Population (2023 Census)
- • Total: 99,155
- Time zone: UTC+5 (PST)
- Postal code: 79160
- Dialling code: 0722

= Kandhkot =

Kandhkot (ڪنڌڪوٽ; ) is a city in Kashmore District in the Sindh province of Pakistan. It is the 98th largest city of Pakistan with a population of 100,698 according to the 2017 census.

In the last quarter of 2022, Kandhkot along with other many cities in Sindh, was struck by major flooding. Many people died in the city due to heavy rainfall resulting in urban flooding.

The Sindh government, under the Public Private Partnership initiative, planned to construct a bridge on the River Indus to provide better connectivity between Khairpur, Nathanshah, and Kandiaro.
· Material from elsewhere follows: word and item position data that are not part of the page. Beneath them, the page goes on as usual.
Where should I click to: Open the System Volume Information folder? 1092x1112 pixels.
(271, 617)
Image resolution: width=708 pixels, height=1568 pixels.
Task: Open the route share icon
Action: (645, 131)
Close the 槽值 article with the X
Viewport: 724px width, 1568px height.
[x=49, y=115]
The Chief Minister, Syed Murad Ali Shah, presided over the meeting where the decision was made. The construction of the Ghotki-Kandhkot bridge on the Indus River is expected to be completed by July 2023. Additionally, a link road to the M-9 motorway will also be constructed. Kandhkot Tehsil comprises the following union councils:

| U.C. No. | U.C. Name |
|---|---|
| 1 | Mulgulzar |
| 2 | Rasaldar |
| 3 | Jagirabad |
| 4 | Dolat Pur |
| 5 | Wakro |
| 6 | Akhero |
| 7 | Malheer |
| 8 | Haibat |
| 9 | Dadar |
| 10 | Mangi |

== History==
The current city of Kandhkot is about 200 years old. Kalhora Dynasty established the fort here within their ending days. After Kalhora's, this area remained under the territory of Talpur's known as Mir till 1841, Khangarh now Jacobabad, handed over to East India through Treaty. Kandhkot was a small village during that time with a population of about 100 souls.
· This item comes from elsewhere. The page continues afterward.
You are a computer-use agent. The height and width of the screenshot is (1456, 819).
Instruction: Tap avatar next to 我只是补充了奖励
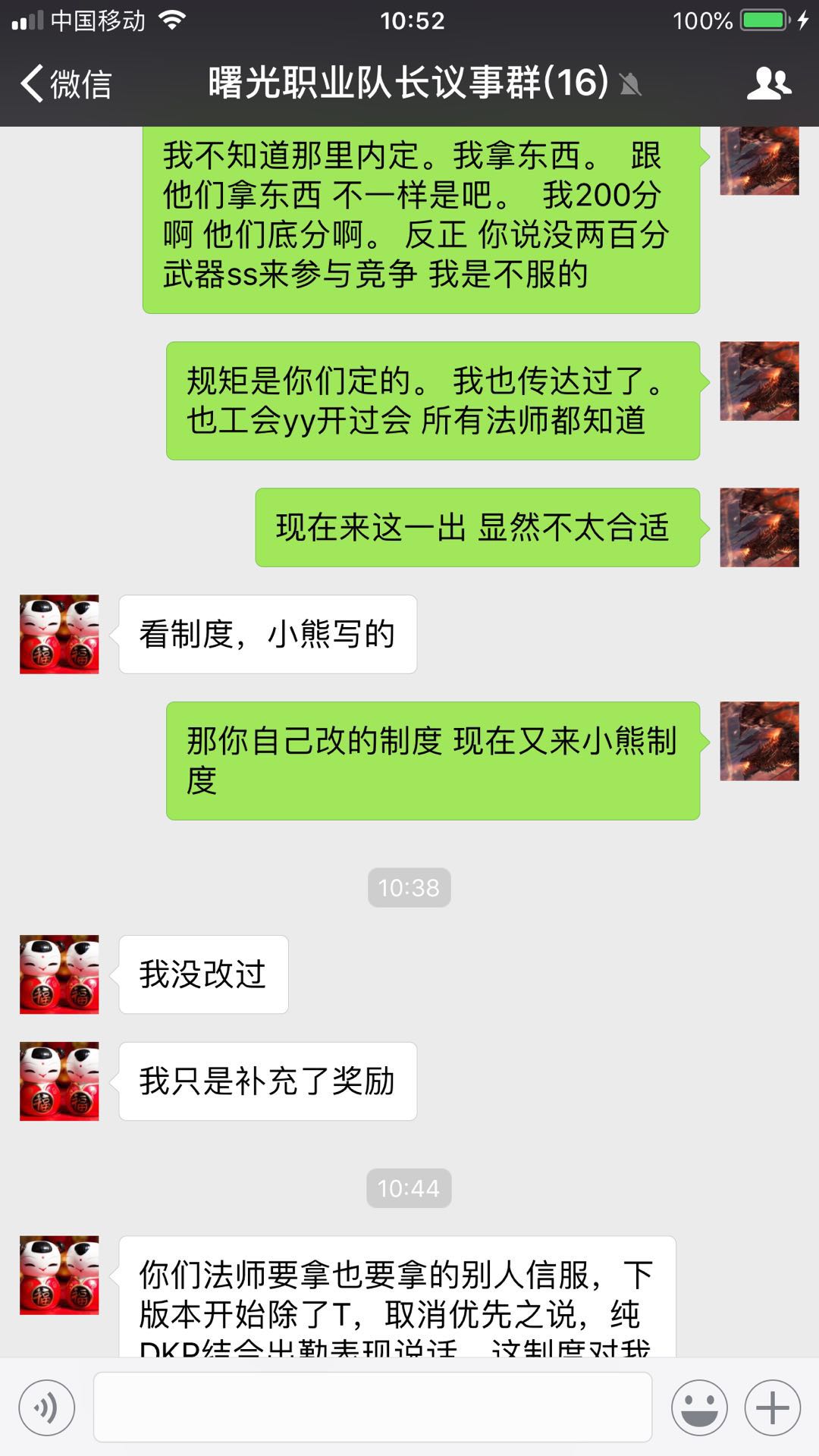[59, 1081]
As per Ardo Urtradi, the famous sindhi writer and historian, the name "Kandhkot" is often thought to mean "the city on the bank of a river." However, this interpretation is a fabrication. While it's true that many forts were constructed along the banks of the mighty Indus River, none of these forts bear the name "Kandhkot." Instead, the real story behind the city's name and its historical significance lies elsewhere, shrouded in the rich tapestry of its past.

== Demographics ==

=== Population ===

As of the 2023 census, Kandhkot had a population of 99,155.

Languages

== Gas and oil field ==
Kandhkot gas field was discovered in 1959. Kandhkot gas field’s reserves are concentrated in the Habib Rahi Limestone, Sui Main and Upper Limestone reservoirs. Although Kandhkot gas field was discovered shortly after Sui gas field, production did not begin until 1987 due to low gas demand.
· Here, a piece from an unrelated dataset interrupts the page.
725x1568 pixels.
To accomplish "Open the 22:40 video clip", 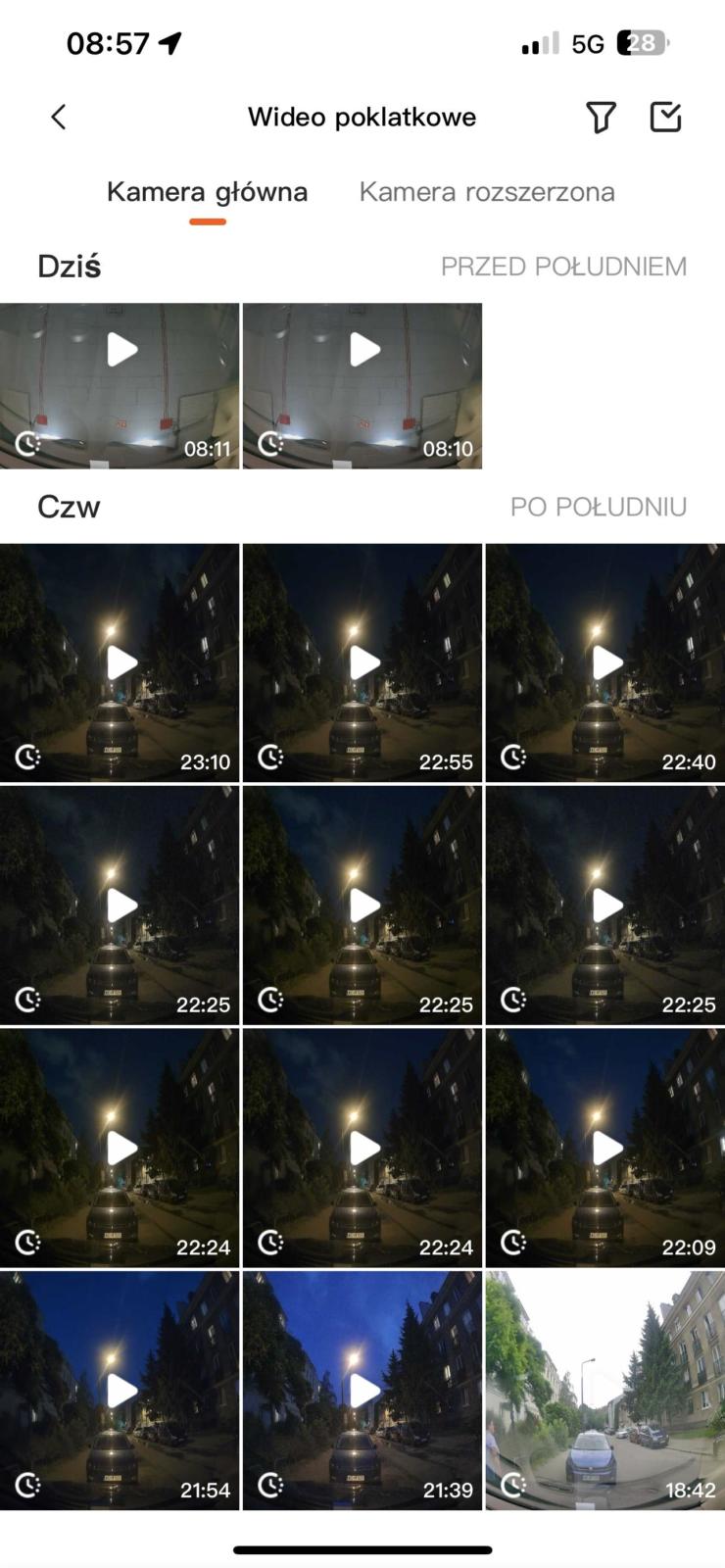I will pyautogui.click(x=605, y=662).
The CEO of Engro Powergen Qadirpur announced that Pakistan could have saved up to $2 billion annually by utilizing the Kandhkot gas field to supply fuel to its Qadirpur power plant. The Kandhkot gas field, located in Sindh province, was one of the largest gas fields in the country, and its utilization could have helped reduce the country's reliance on imported gas. The Qadirpur power plant, which was previously fueled by imported liquefied natural gas, had a generation capacity of 217 MW and played a crucial role in the country's energy mix.